Pastors

Leader’s Insight: So Many Christian Infants

Why are we so good at leading people to faith and so bad at prodding them to maturity?

Leadership Journal October 1, 2007

I have been musing on the words of Martin Thornton: “A walloping great congregation,” he wrote, “is fine and fun, but what most communities really need is a couple of saints. The tragedy is that they may well be there in embryo, waiting to be discovered, waiting for sound training, waiting to be emancipated from the cult of the mediocre.”

“Saints,” he says. Mature Christians: people who are “grown-up” in their faith, to whom one assigns descriptors such as holy, Christ-like, Godly, or men or women of God.

Now mature, in my book does not mean the “churchly,” those who have mastered the vocabulary and the litany of church life, who come alive only when the church doors open. Rather, I have in mind those who walk through all the corridors of the larger life—the market-place, the home and community, the playing fields—and do it in such a way that, sooner or later, it is concluded that Jesus’ fingerprints are all over them.

I have concluded that our branch of the Christian movement (sometimes called Evangelical) is pretty good at wooing people across the line into faith in Jesus. And we’re also not bad at helping new-believers become acquainted with the rudiments of a life of faith: devotional exercise, church involvement, and basic Bible information—something you could call Christian infancy.

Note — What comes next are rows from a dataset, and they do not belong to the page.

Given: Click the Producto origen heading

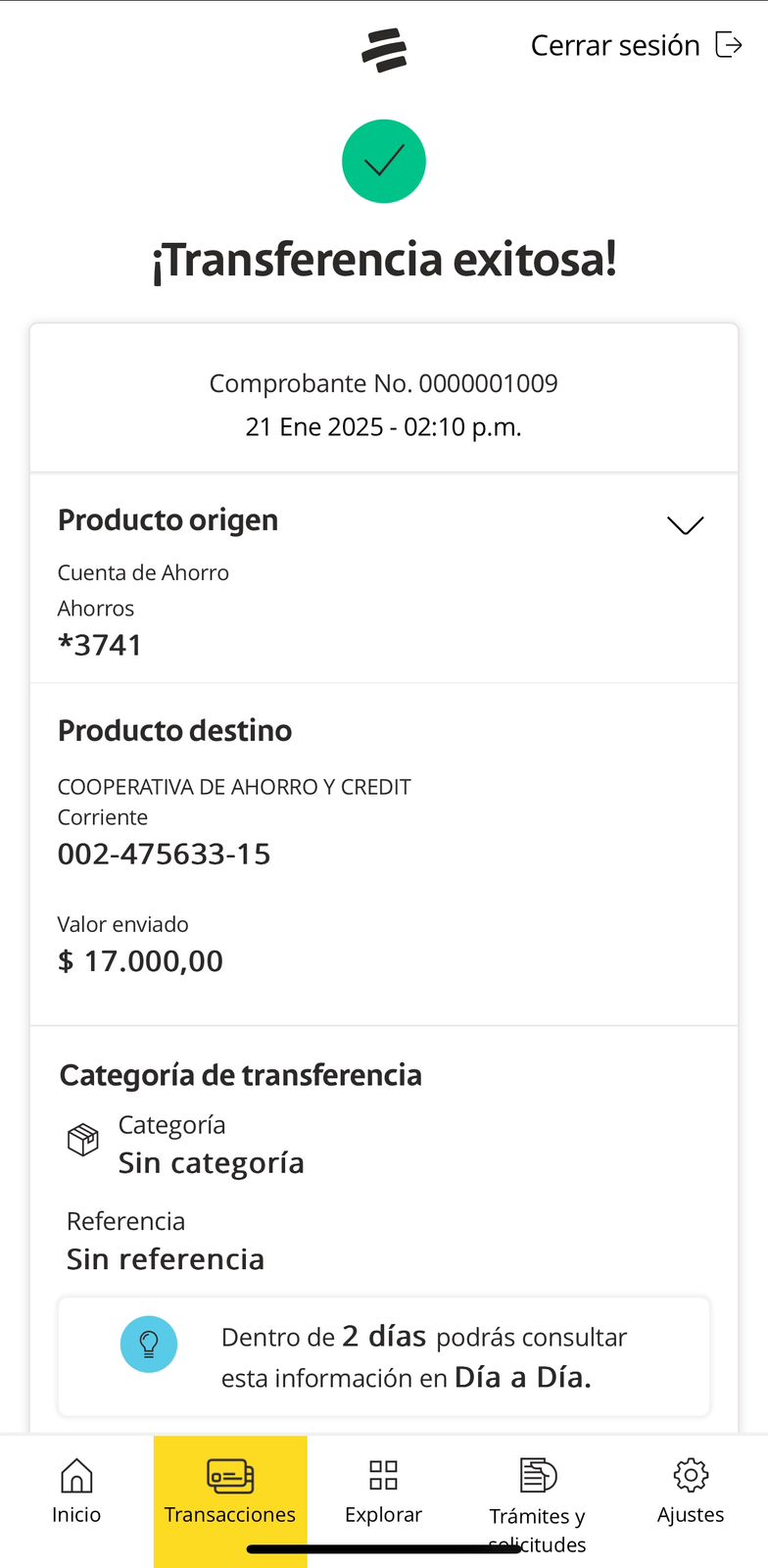Looking at the screenshot, I should tap(168, 520).
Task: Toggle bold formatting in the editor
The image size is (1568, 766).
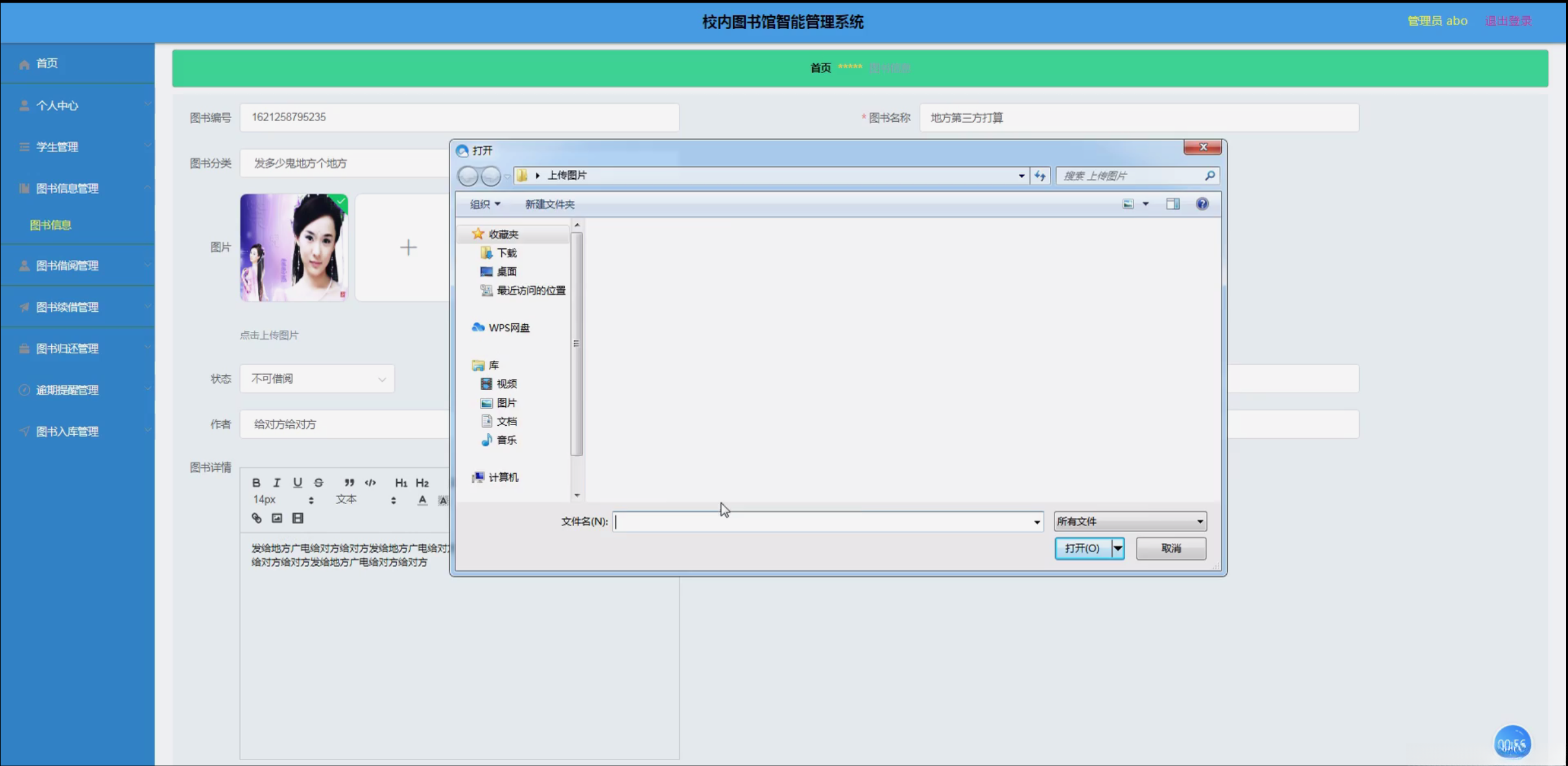Action: click(x=256, y=483)
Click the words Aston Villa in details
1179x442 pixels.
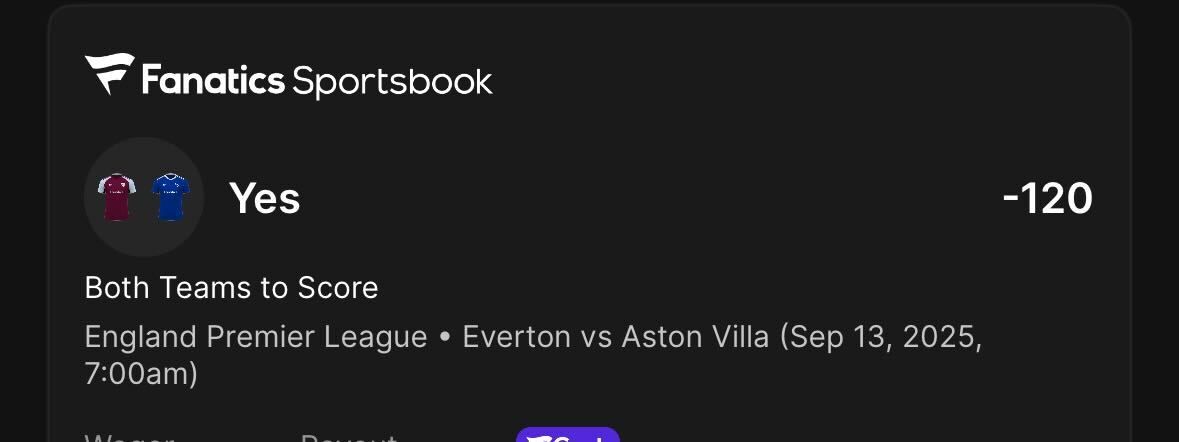(x=696, y=337)
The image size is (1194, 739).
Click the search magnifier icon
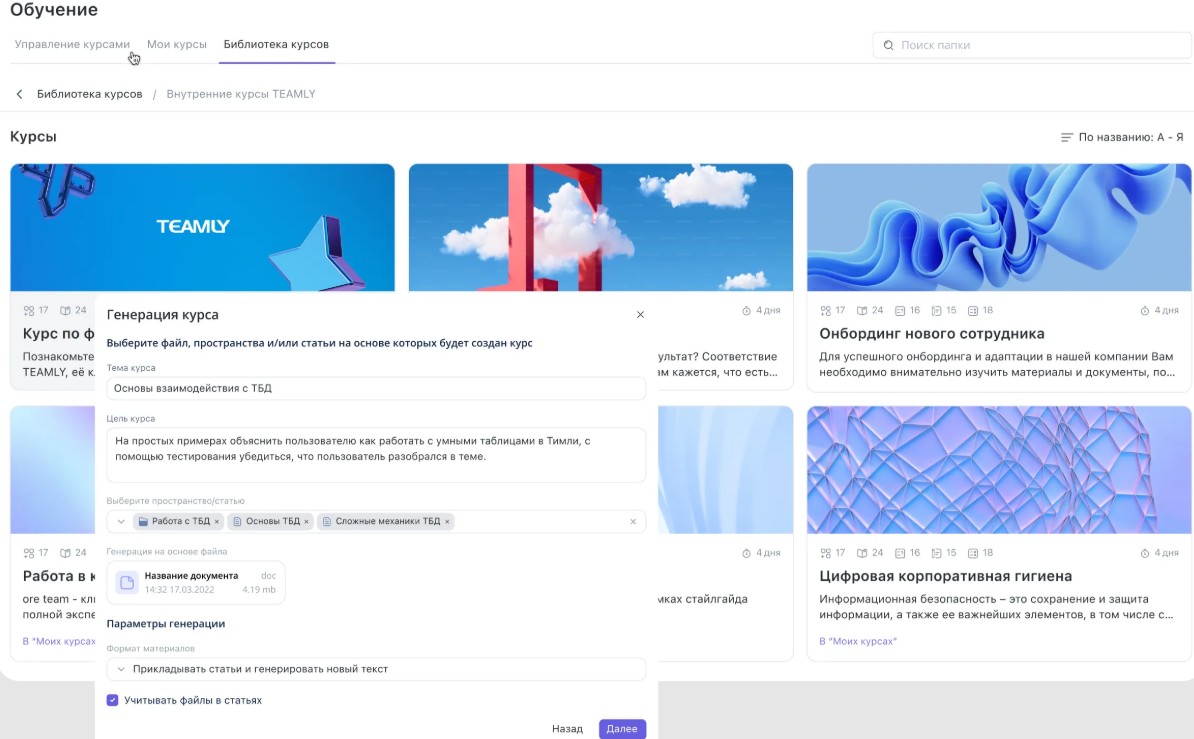point(888,45)
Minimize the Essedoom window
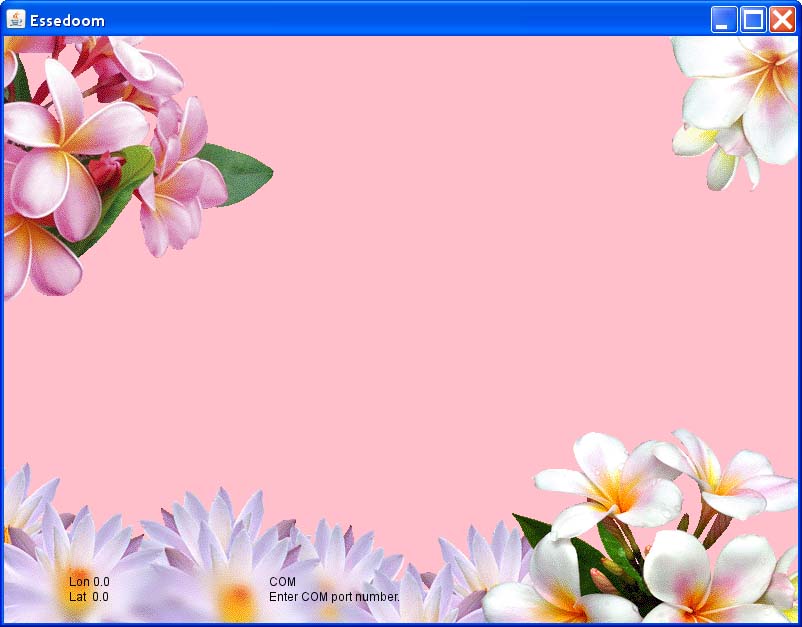The height and width of the screenshot is (627, 802). pos(724,20)
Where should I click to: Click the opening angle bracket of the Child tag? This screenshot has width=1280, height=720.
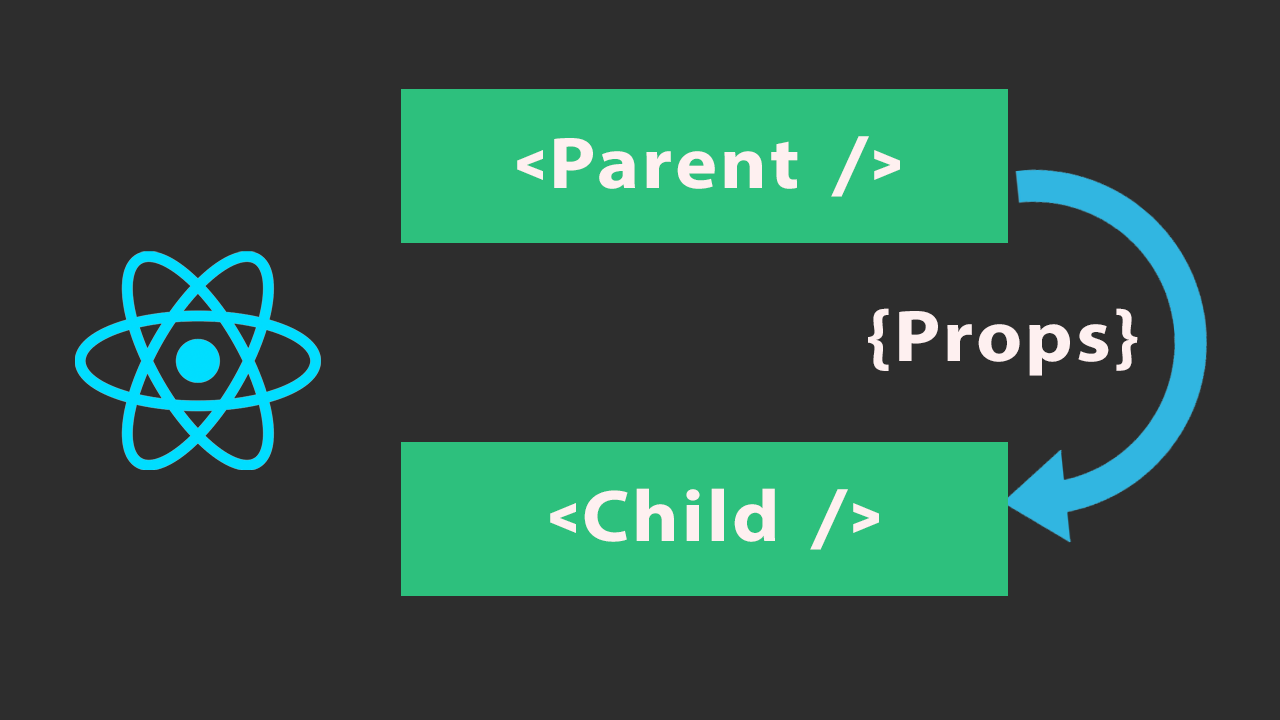pyautogui.click(x=564, y=520)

But what our tradition lacks of late—my opinion anyway—is knowing how to prod and poke people past the “infancy” and into Christian maturity.

A definition of a mature Christian is lacking. Best to say that you know a mature Christian when you see one. They’re in the New Testament. Barnabas is one. Aquila and Priscilla are others. Onesiphorous impresses me. And so is the mother of Rufus of whom Paul said, “she has been a mother to me.” That’s a short list.

The marks of maturity? Self-sustaining in spiritual devotions. Wise in human relationships. Humble and serving. Comfortable and functional in the everyday world where people of faith can be in short supply. Substantial in conversation; prudent in acquisition; respectful in conflict; faithful in commitments.

Take a few minutes and ask how many people you know who would fit such a description. How many? Apparently, Paul, pondered the question when he thought about Corinthian Christians and said, “I could not address you as spiritual but as worldly—mere infants in Christ.”

As usual, I’m long on questions and short on answers. Right now I’m wondering—assuming that Martin Thornton is right—if we church people have forgotten how to raise saints. And if the question is worthy, then what’s been going wrong? Bad preaching? Shallow books? Too much emphasis on a problem-solving, self-help kind of faith?

Maybe the answer is deeper or more profound that that. Perhaps it has to do with the penchant in churches (the last forty years or so) to package everything into programs. You need programs to make large churches go: kind of like the automakers need an assembly line that stamps out fenders as fast as possible.

I suspect you can do evangelism programmatically. And you can do infant-level discipleship in programs. Just put the information in little booklets and get groups going. It can be done.

But mature Christians do not grow through programs or through the mesmerizing delivery of a talented speaker (woe is me) or worship band. Would-be saints are mentored: one-on-one or, better yet, one-on-small group (three to twelve was Jesus’ best guess). The mentoring takes place in the streets and living-places of life, not church classrooms or food courts. And it’s not necessarily done in Bible studies or the like. Mature Christians are made one by one through the influence of other Christians already mature.

Additionally, mature Christians become mature by suffering, facing challenges that can arouse fear and a sense of inadequacy. Mature Christians learn to wrestle with questions that defy simple answers. They learn to say strategic and tactical “no’s” when others are indulging themselves by saying “yes.” Oh, and mature Christians wrestle against the devil, you could say, and sometimes even lose. But they learn to get up again. Could I add, while I’m on a roll, that mature Christians are experts at repenting and humility.

Again, they learn this stuff under the tutelage of one who has gone before them and is willing to open his/her life so that it becomes a textbook on Christ’s work in us.

But we have a rising (I daresay, a life-threatening) problem in the modern church. Older people—above 50, let’s say—don’t want to be tutors or mentors. Too busy, too distracted, too secretive, too afraid. So a younger generation of spiritual infants is really struggling because an older generation doesn’t want to tell its stories, doesn’t want to get involved. They prefer Christian cruises, Christian golf tournaments, and more Bible studies where information can be piled upon information.

Forgive my generalizations, my edgy sarcasm. But I’m prompted to let some my thoughts hang out because I’m meeting too many infant Christians who tell me that they’re looking for fathers and mothers in the faith to help them grow up. And they’re not finding them. And many churches aren’t cultivating them.

Result: we could lose a large part of a new generation of Christians who couldn’t get past spiritual infancy and went somewhere else.

Pastor and author Gordon MacDonald is chair of World Relief and editor-at-large of Leadership.